Technology February 27, 2017
Devices would speed Internet of Things by analyzing data on site.
Consumer desktop PC vendor Dell Inc. on Monday launched a line of compact, rugged computers designed to analyze the torrents of data generated by Internet of Things (IoT) applications in transportation and other sectors.
Known as the Dell Edge Gateway 3000 Series, the computers are designed to deliver connectivity and real-time intelligence from harsh environments and small spaces, Round Rock, Texas-based Dell said.
By attaching these small computers to 18-wheelers, users can analyze the data generated by IoT sensors and platforms directly at the source, instead of incurring the extra time and cost of transmitting all that information back to a centralized, cloud-based database, according to Dell.
The product line includes three models targeted for use in the transportation, industrial automation, energy, and digital signage markets. The computer could be deployed in a vehicle, a refrigerated trailer, a remote oil pump in the desert, a digital sign in an elevator, or the inside of an HVAC unit on a casino rooftop.
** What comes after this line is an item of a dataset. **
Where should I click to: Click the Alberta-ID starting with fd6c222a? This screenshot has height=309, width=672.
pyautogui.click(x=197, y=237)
Wherever they are installed, the Edge Gateway devices allow users to save bandwidth, reduce cost, and ease security concerns while still retaining the benefits of traditional IoT networks, such as real-time analysis of data generated by connected devices, Andy Rhodes, Dell’s vice president and general manager for the Internet of Things, said in a statement.
The system works by performing computation and analysis at the “edge” of the IoT network—where the data is originally generated—instead of moving bulk quantities of information back to a data hub without knowing whether it could be useful. By computing at the edge, users can determine which data sets are interesting and relevant before choosing to send them back to the data center or the cloud for further analytics and longer-term storage, Dell said.
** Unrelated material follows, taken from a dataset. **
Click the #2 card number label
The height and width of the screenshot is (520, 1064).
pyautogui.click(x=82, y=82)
The approach is similar in concept to a plan from the Broomfield, Colo.-based startup N.io Innovation Ltd. (pronounced “Neo”), which has created a system to automate logistics, retail, and manufacturing operations by installing inexpensive microprocessors at sensors, scanners, and docks, empowering those electronic devices to make nearly instant “decisions” without waiting for instructions from a central server.
Dell’s Edge Gateway 3000 Series devices will be available for purchase in early summer 2017 starting at $399.